Want to share your content on R-bloggers? click here if you have a blog, or here if you don't.

So, an exploration of how tennis tournament seeding and bracketing impacts on the end result has percolated to the top of my to-do list, inspired by the Melbourne Open currently in play.

This is the first of what will probably be two posts on this topic. Today I wanted to look at the impact of seeding on the chance of the best players finishing first, or in the top 2, 4 or 8 players (ie the grand, semi or quarter finals). I compared the results of simulated single-elimination tournaments between these players in two different tournament types – completely random allocation of the draw, or seeding for the top 32 players as was standard in Grand Slam tournaments, apparently until 2019.
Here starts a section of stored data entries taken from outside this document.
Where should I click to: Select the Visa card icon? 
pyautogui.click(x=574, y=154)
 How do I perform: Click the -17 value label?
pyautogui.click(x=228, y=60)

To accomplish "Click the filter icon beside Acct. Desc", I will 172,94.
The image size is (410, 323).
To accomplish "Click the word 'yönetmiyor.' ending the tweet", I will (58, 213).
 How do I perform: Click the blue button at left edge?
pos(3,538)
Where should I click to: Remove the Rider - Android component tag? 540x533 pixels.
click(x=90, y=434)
There’s a material impact from the approach to the draw, which can be seen in these results:

This means, for example, that with 32 top players given special “seed” allocations in the draw, there is a 22% chance that the semi finals will include the four best players; but only a 2% chance if the draw is allocated completely at random. The chance of seeing the eight best players in the quarter finals under random allocation is effectively zero, whereas with a seeded draw this will happen 3% of the time (still not very often – which should be no surprise for tennis fans). On the other hand, the chance of seeing the top two seeds playing out the final is 42% in the seeded contest and only 20% when seeded.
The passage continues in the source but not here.